Cross-region (TGW peering). A peering attachment between two TGWs runs over the AWS backbone. Routes are static, no BGP between TGWs, so the remote region’s CIDRs are explicitly added to the local TGW’s route table. Bandwidth is high but the data-transfer cost is the cross-region rate (~$0.02/GB) plus TGW data processing on both ends. For three regions that’s three peerings (east-west, east-south, west-south). Manageable.

Centralised egress pattern. The egress VPC contains a NAT Gateway (or several, one per AZ for HA), optionally an AWS Network Firewall or third-party fleet behind a GWLB, and a TGW attachment. Workload VPCs add a default route 0.0.0.0/0 -> TGW. The TGW egress route table sends 0.0.0.0/0 to the egress VPC’s attachment. Inside the egress VPC, traffic goes TGW subnet to firewall (via GWLB endpoint) to NAT Gateway to IGW. Return traffic reverses the path.
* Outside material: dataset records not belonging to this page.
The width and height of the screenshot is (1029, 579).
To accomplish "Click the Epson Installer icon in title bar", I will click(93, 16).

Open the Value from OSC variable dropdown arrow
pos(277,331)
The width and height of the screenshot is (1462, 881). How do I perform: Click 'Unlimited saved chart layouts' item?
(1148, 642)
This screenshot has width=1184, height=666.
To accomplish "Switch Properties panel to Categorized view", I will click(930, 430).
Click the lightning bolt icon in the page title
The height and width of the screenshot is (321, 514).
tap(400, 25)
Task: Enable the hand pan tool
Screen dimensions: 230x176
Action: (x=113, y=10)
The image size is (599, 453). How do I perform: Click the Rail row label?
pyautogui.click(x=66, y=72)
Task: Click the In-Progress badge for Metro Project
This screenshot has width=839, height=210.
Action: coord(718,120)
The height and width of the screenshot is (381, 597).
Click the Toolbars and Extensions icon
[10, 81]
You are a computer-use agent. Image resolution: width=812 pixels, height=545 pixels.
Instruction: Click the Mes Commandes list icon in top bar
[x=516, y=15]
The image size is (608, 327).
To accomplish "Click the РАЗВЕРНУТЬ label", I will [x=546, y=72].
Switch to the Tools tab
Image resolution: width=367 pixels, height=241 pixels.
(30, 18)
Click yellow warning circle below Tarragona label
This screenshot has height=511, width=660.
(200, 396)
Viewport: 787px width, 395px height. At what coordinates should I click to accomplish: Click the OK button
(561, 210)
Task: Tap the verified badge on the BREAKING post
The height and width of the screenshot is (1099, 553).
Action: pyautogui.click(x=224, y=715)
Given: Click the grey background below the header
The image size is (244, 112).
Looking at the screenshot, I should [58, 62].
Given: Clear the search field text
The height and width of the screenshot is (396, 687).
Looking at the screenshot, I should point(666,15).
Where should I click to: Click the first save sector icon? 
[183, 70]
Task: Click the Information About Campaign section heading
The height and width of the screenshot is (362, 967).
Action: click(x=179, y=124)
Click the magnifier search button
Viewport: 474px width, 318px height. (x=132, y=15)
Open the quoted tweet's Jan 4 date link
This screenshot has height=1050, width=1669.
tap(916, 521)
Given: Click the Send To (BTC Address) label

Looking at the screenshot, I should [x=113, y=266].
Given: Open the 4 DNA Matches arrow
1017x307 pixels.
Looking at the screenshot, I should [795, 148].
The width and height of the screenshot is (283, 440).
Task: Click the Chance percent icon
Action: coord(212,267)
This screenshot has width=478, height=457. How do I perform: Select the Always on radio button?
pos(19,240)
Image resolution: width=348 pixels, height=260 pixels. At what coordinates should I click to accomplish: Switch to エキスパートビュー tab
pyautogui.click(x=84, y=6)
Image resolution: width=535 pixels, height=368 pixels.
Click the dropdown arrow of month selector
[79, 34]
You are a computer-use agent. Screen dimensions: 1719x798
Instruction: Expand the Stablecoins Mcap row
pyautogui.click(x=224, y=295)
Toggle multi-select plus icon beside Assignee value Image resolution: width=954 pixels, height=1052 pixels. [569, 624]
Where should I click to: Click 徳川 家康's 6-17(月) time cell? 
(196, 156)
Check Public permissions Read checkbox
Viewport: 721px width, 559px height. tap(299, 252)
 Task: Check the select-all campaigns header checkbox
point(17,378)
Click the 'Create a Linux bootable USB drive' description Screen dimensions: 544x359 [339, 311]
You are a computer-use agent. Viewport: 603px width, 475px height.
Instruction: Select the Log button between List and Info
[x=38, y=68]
This collapses what would otherwise be 52 NAT Gateways (one per VPC, ~$33/month each) into 3 NAT Gateways in per-region egress VPCs.

Centralised inspection pattern. An inspection VPC sits between workload VPCs in the TGW topology. East-west traffic between the production VPC and shared-services, say, is routed via the inspection VPC, where the GWLB-fronted appliance fleet sees every packet.

A worked architecture

For the 52-VPC, 3-region scenario:

Three TGWs, one per region. Each region’s TGW has the regional VPCs as attachments.
Three TGW peering connections, forming a regional mesh of three nodes.
Per-region egress VPC with NAT Gateway and firewall, attached to the regional TGW.
Per-region inspection VPC with GWLB and appliances for east-west inspection.
Workload VPCs segmented across two or three TGW route tables (prod, non-prod, shared services).

Adding a 53rd VPC: create the VPC, create one TGW attachment, associate with the appropriate TGW route table, propagate where needed. Three to four operations, one region, no changes to any other VPC’s route tables.

Cost estimate (rough, us-east-1 prices):

52 VPC attachments × $0.05/hr × 730 hrs = ~$1,900/month
3 TGW peering attachments × $0.05/hr × 730 hrs = ~$110/month
Data processing at ~$0.02/GB and 100 TB/month: ~$2,000/month
3 egress NAT Gateways × ~$33/month + per-GB processing
Plus the inspection appliances themselves

Total: ballpark $5,000/month for the full 52-VPC, 3-region topology with centralised egress and east-west inspection. The peering alternative is free for the connections but requires a dedicated networking engineer to maintain, with no centralised egress or inspection capability available at all.

When Cloud WAN takes over

The move from TGW to Cloud WAN tends to come when at least one of these is true:

VPC count exceeds a few hundred and TGW route table editing becomes its own operational drag.
Many regions (5+) where the TGW peering mesh mirrors the VPC peering problem at a higher layer.
Declarative policy is preferred over imperative route tables, segments as intent (“prod can talk to prod and shared services, never to non-prod”) with Cloud WAN materialising the routes.
SD-WAN integration with on-prem branches is in scope.

Cloud WAN is TGWs orchestrated by a higher-level policy engine, with a global console. For 52 VPCs in 3 regions, manual TGW topology is fine. For 500 VPCs in 8 regions, Cloud WAN saves real operational pain.

What’s worth remembering

VPC peering is non-transitive and pairwise, so connection count grows as N²/2. Wrong primitive beyond a handful of VPCs.
Transit Gateway is the regional hub, one attachment per VPC, transitive routing, route tables segment traffic between groups.
TGW peering between regions is how TGW topologies scale across regions, static-routed over the AWS backbone.
Centralised egress uses an egress VPC with NAT Gateway and optional firewall attached to the TGW, with workload VPCs default-routing to the TGW.
Centralised inspection uses Gateway Load Balancer in an inspection VPC, with TGW route tables shaping east-west traffic through the inspection path.
TGW costs are per-attachment-hour plus per-GB-processed; at 50+ VPCs the operational savings dwarf the per-hour fee.
Cloud WAN is the next step up for hundreds of VPCs across many regions, a managed policy engine on top of TGWs.
PrivateLink is for service exposure, not general mesh connectivity, different primitive, different problem.